Sword of Legends Online

Sword of Legends Online is a story-driven MMORPG inspired by Chinese mythology, built on a custom engine and proprietary networking services. With sophisticated combat systems and deep progression mechanics, the game required validation of multiplayer and gameplay security prior to wider release.

Cyrex was engaged under a black box penetration testing model, meaning:

• No source code access
• No internal documentation
• Real-world attacker simulation

The scope focused on gameplay services and multiplayer systems, including:

• Party matchmaking and management
• Guild creation and management
• Friend and contact systems
• Non-combat skills (mining, fishing, etc.)
• Combat abilities
• Quest systems
• Mount mechanics
• Player physics (movement and attacking)

In MMORPG environments built on custom engines, vulnerabilities in matchmaking, progression, or combat validation can disrupt game balance and player trust.

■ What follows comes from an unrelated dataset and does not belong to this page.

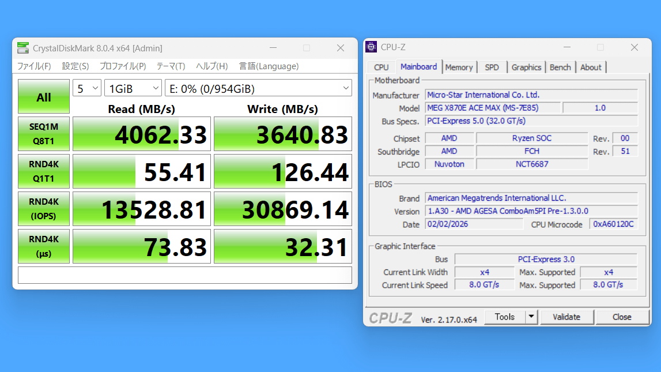The height and width of the screenshot is (372, 661).
Task: Switch to the Memory tab
Action: click(459, 67)
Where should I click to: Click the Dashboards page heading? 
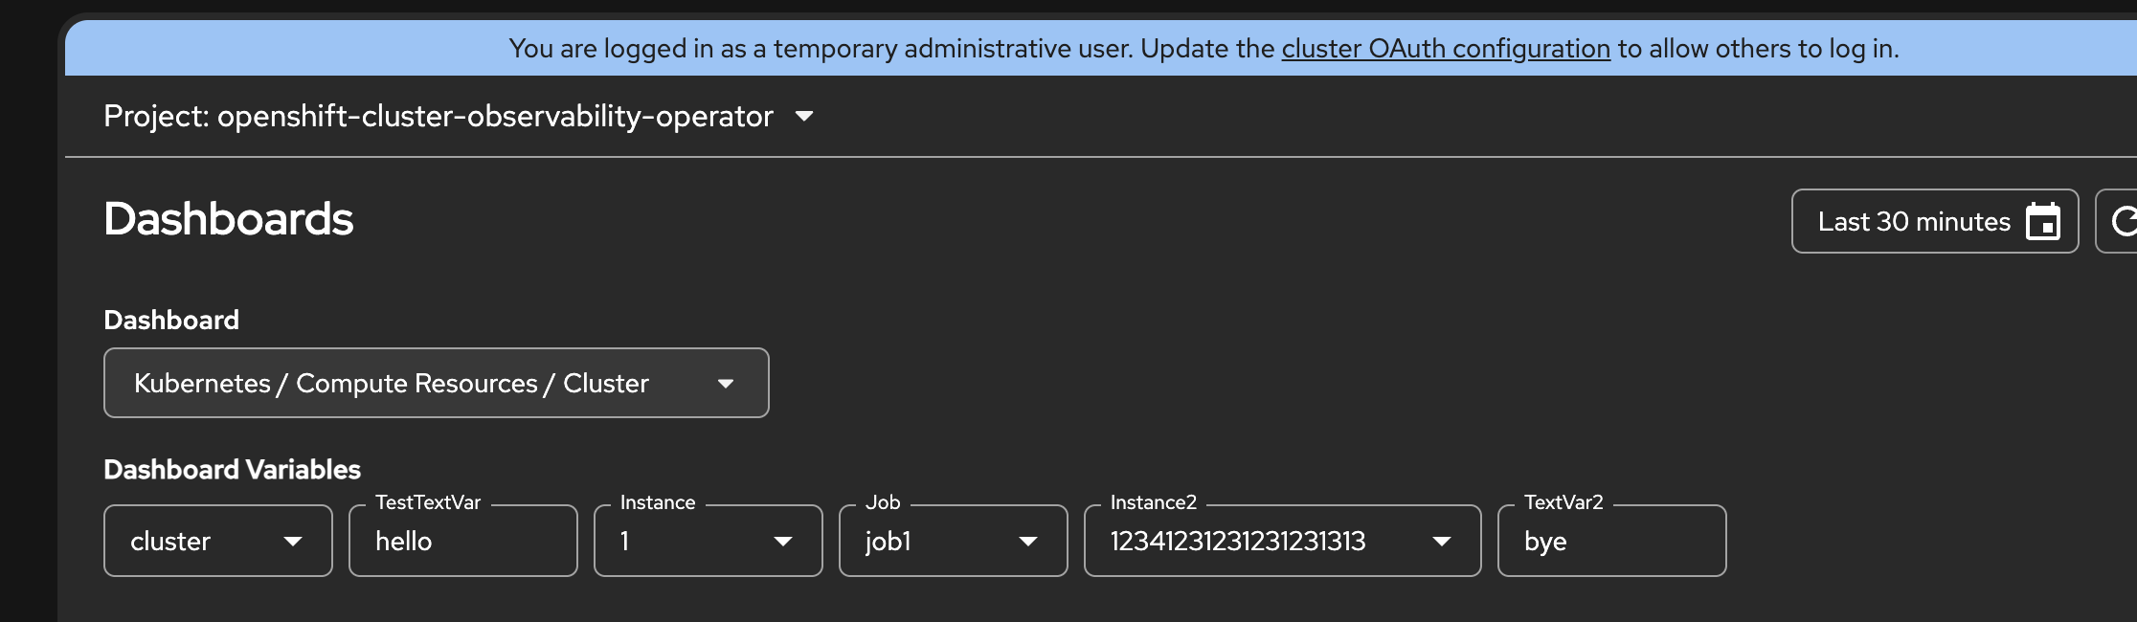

Cyrex conducted structured black box penetration testing, interacting with the title as an external malicious actor would.

Our engagement evaluated:

• Server-side validation of combat and ability mechanics
• Proper enforcement of non-combat skill progression
• Guild and party management integrity
• Quest logic validation
• Player physics and movement controls

We tested whether gameplay actions could be manipulated or improperly authorized through crafted requests or networking exploitation.

Following the initial testing phase, Wangyuan Shengtang extended the engagement into a second iteration based on findings.

During testing, Cyrex identified several critical vulnerabilities affecting gameplay services. We delivered:

• Detailed documentation of exploit scenarios
• Prioritized remediation guidance
• Security recommendations aligned with best practices

After patching, Cyrex conducted full sanity and regression testing to confirm that vulnerabilities were properly resolved and no new weaknesses were introduced.